Edited by Bright Moments
Posted (edited)

I met Flo Kennedy sometime in the 1990s when she came to speak to a feminist group at Yale. She was a riot, quite profane, full of gratuitous sexual references and remarks that her audience clearly did not know how to take - plenty of blow job remarks, as a matter of fact.

She had been Al Haig's lawyer, so I wanted to talk to her about his murder case, and her comments were intersting, to say the least (though superceded, unfortunately, by the new and very important Haig book that recently was issued by Cadence)-

Edited by AllenLowe
Posted

I remember hearing Flo Kennedy regularly on WBAI in NYC in the late 60's/early 70's. At one point she said that the station had too many music programs and needed more political programming.
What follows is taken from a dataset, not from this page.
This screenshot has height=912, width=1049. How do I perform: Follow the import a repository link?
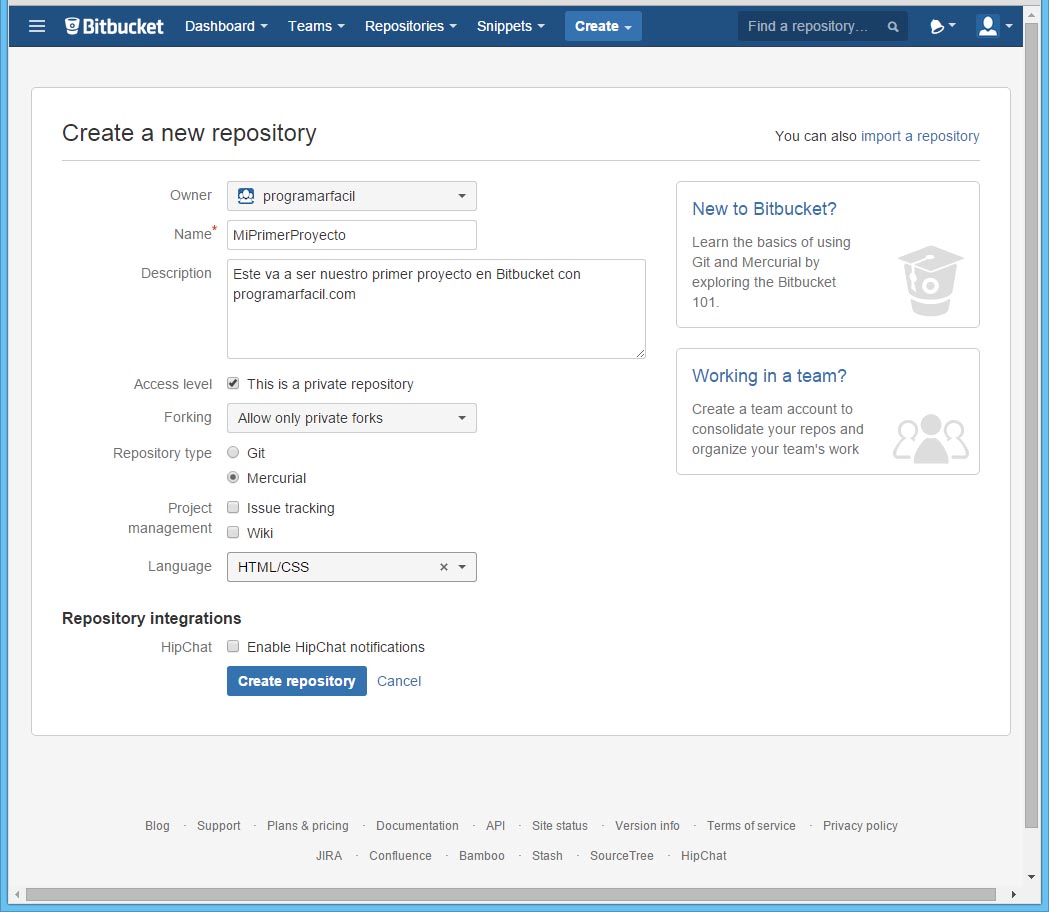tap(920, 136)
I felt just the opposite was true.

Posted

I knew Flo very well. We first met when Timme Rosenkrantz and I rented an apartment from Louis McKay, in 1961. She being the attorney for the Billie Holiday estate, I had to pay the rent to her, which I did at her office. Later, Timme and I found out that Louis was over-charging us and that he really didn't own the apartment--but that's another story.

Flo was, indeed, a character. In the mid-seventies, for about a year and a half, she stopped speaking to me. It turned out that she did not like the fact that I (in my Bessie Smith bio) corrected the myth re Bessie's death. "But I found proof that contradicted the old story," I said. "I know you did," she replied, but you should have kept it to yourself."
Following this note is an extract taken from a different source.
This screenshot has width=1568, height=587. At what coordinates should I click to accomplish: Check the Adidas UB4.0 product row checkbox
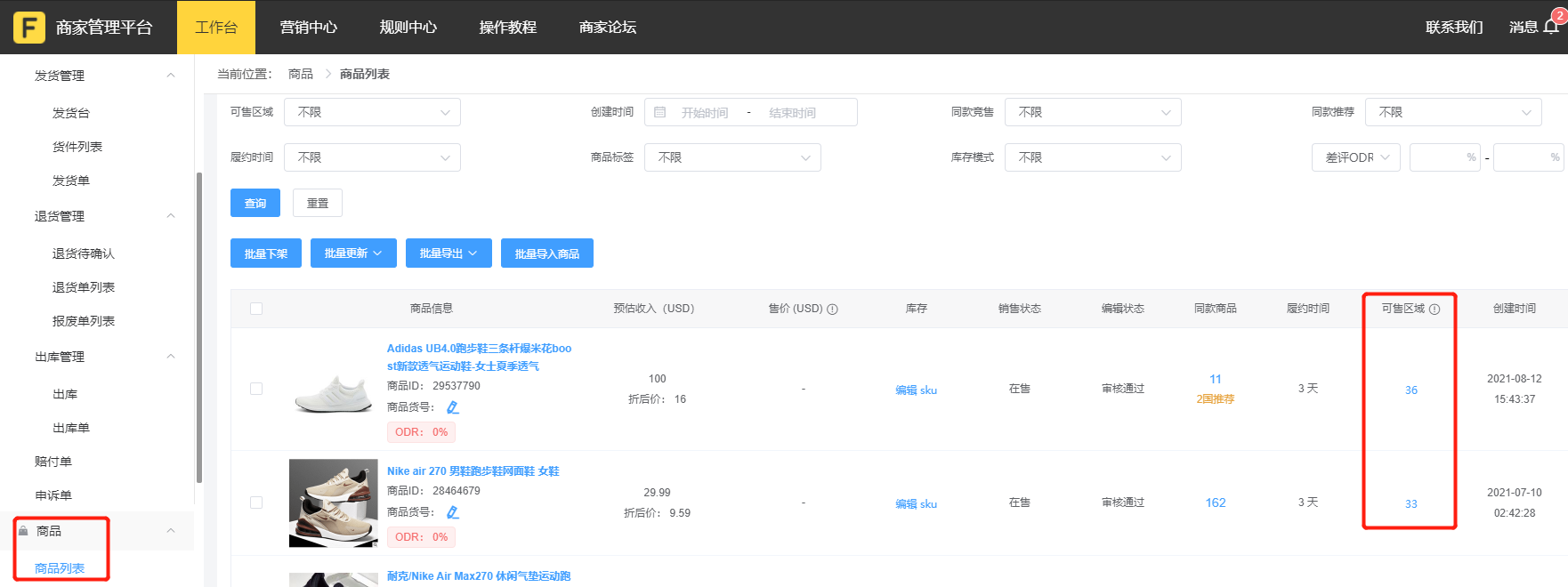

Apropos blow jobs, I have a video tape of a weekly show I once did where she says, "Nobody ever died fromn a blow job." Her sister, a probation officer, who also was a guest, chimed in. "You are wrong, Flo," she said. "We actually had a case where that happened."

I did not ask her to elaborate.

Flo and some of her feminist colleagues made asses out of the CBS crew at the Democratic Convention, Miami Beach, 1972. A documentary film, "The Year of the Woman", was shot there by an all-female crew, but it was never released. Still, I'm sure it's kicking around, somewhere. Look for it and check out the confrontation with Mike Wallace, et al.

Posted

Later, Timme and I found out that Louis was over-charging us and that he really didn't own the apartment--but that's another story.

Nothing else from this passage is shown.